→ Your assignment: Set down exactly the lines from the first line of the records through the line that contains "Click the Total ₱150.00 amount", and leave every picture out.

Data provided section start

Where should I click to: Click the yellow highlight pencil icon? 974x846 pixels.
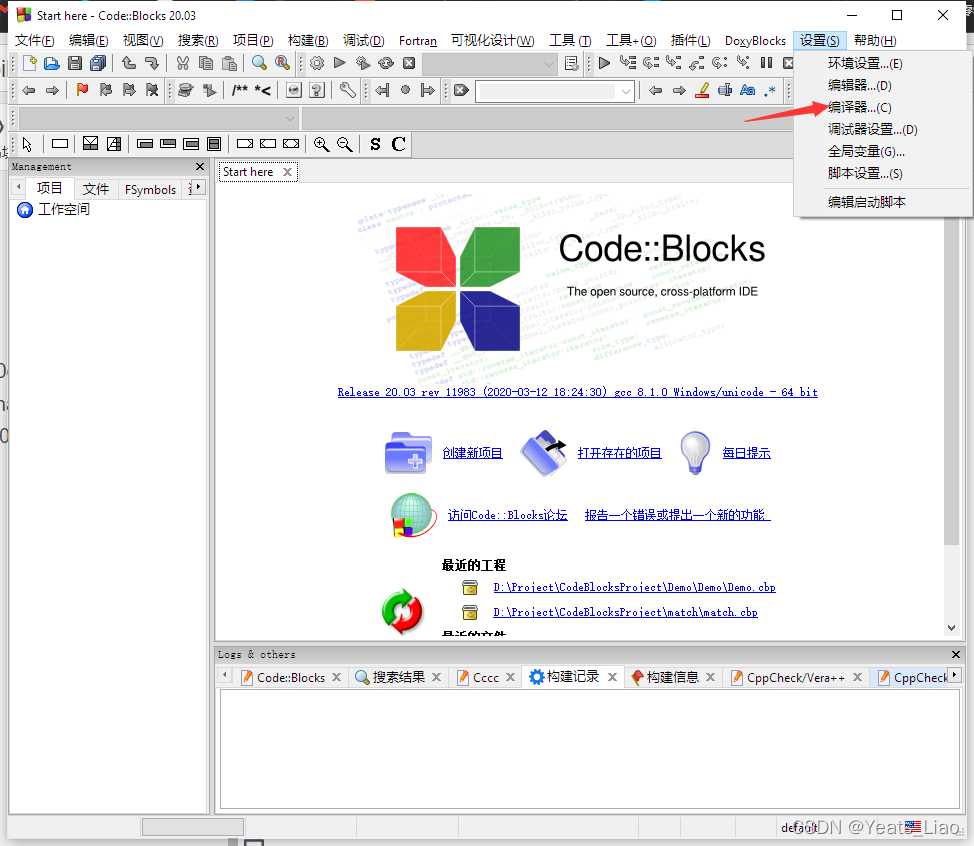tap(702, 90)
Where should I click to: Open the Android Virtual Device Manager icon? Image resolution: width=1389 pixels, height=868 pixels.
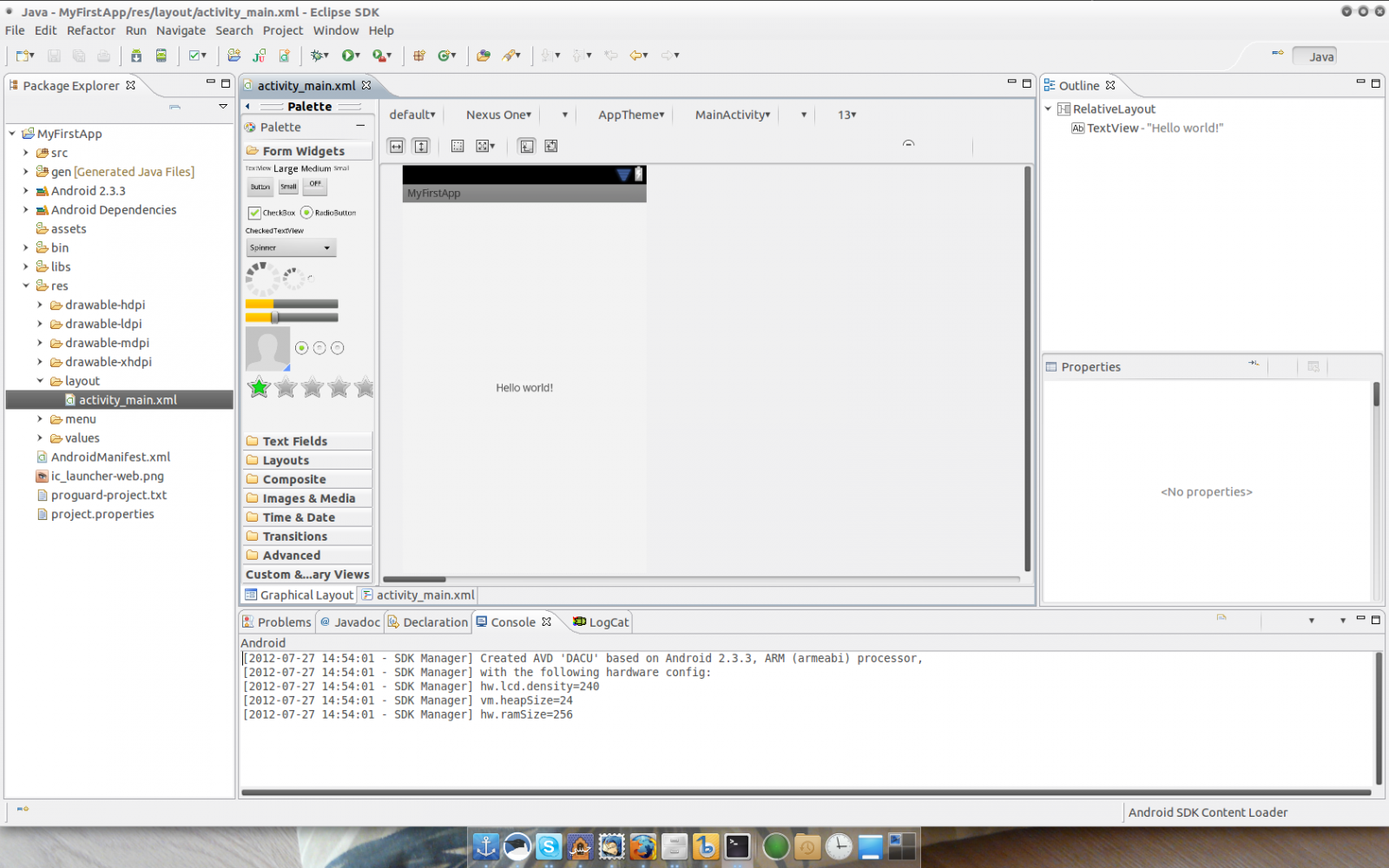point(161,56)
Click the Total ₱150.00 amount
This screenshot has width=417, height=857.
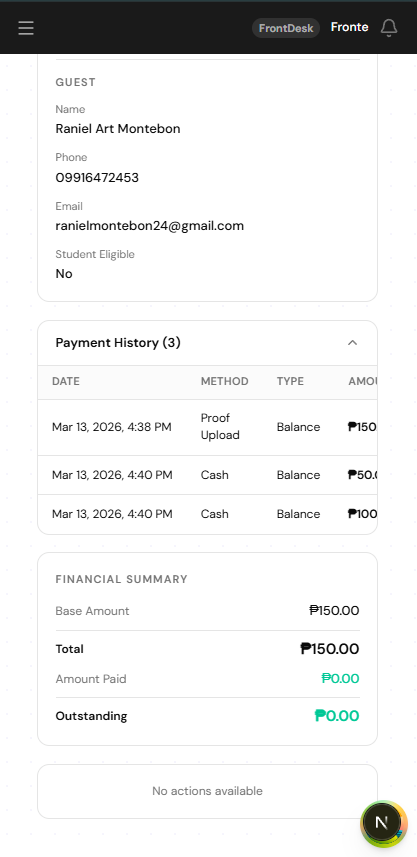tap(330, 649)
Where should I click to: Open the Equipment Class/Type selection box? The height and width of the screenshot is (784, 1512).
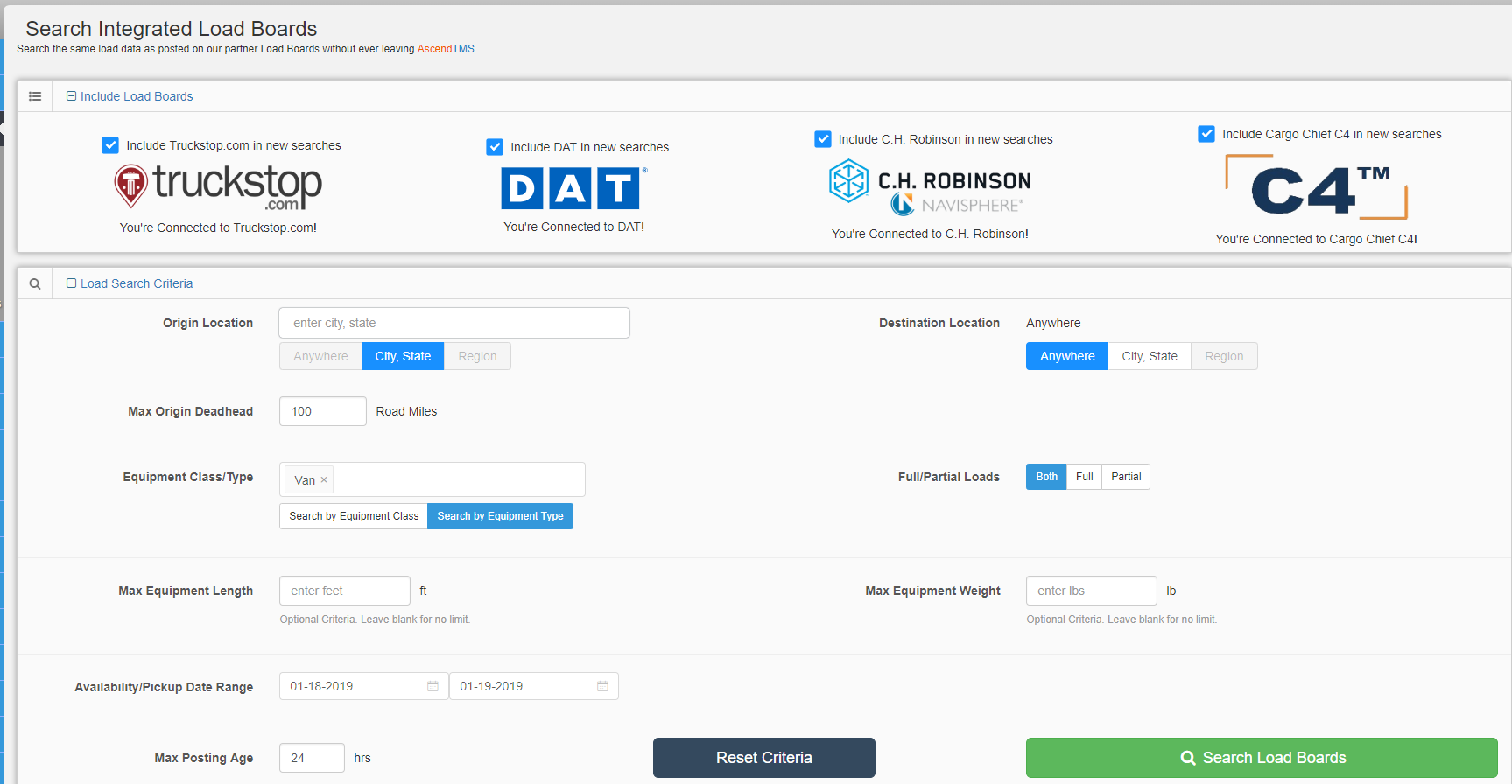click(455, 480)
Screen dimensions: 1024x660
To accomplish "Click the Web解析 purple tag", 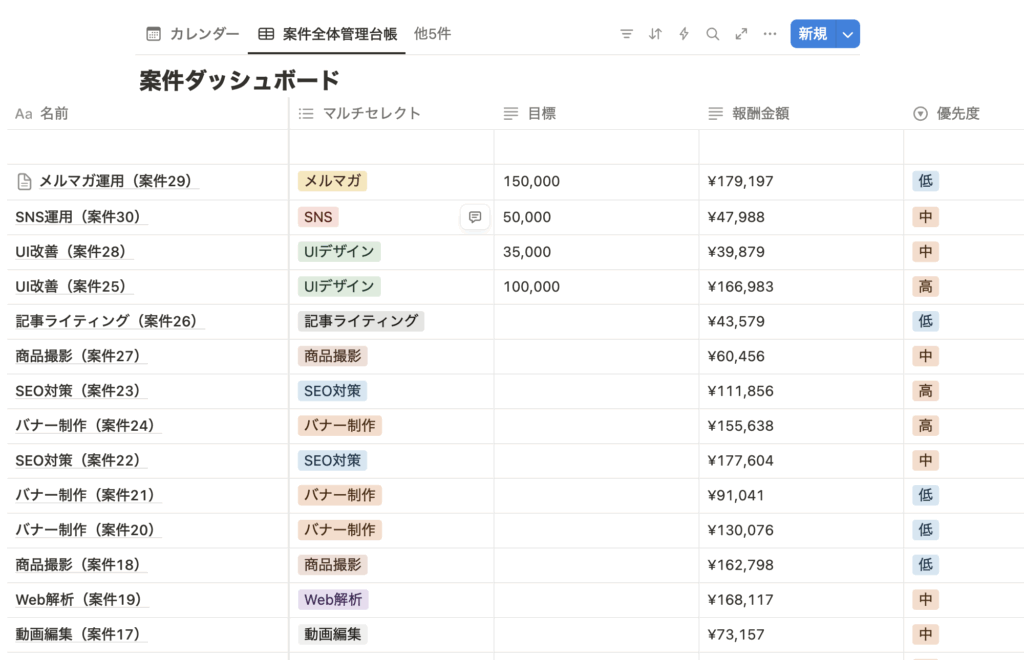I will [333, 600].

Data provided section end

→ Completed exercise:
Where should I click to: Click the yellow highlight pencil icon? 974x846 pixels.
tap(702, 90)
Where should I click to: Open the Android Virtual Device Manager icon? Image resolution: width=1389 pixels, height=868 pixels.
point(161,56)
Click the Total ₱150.00 amount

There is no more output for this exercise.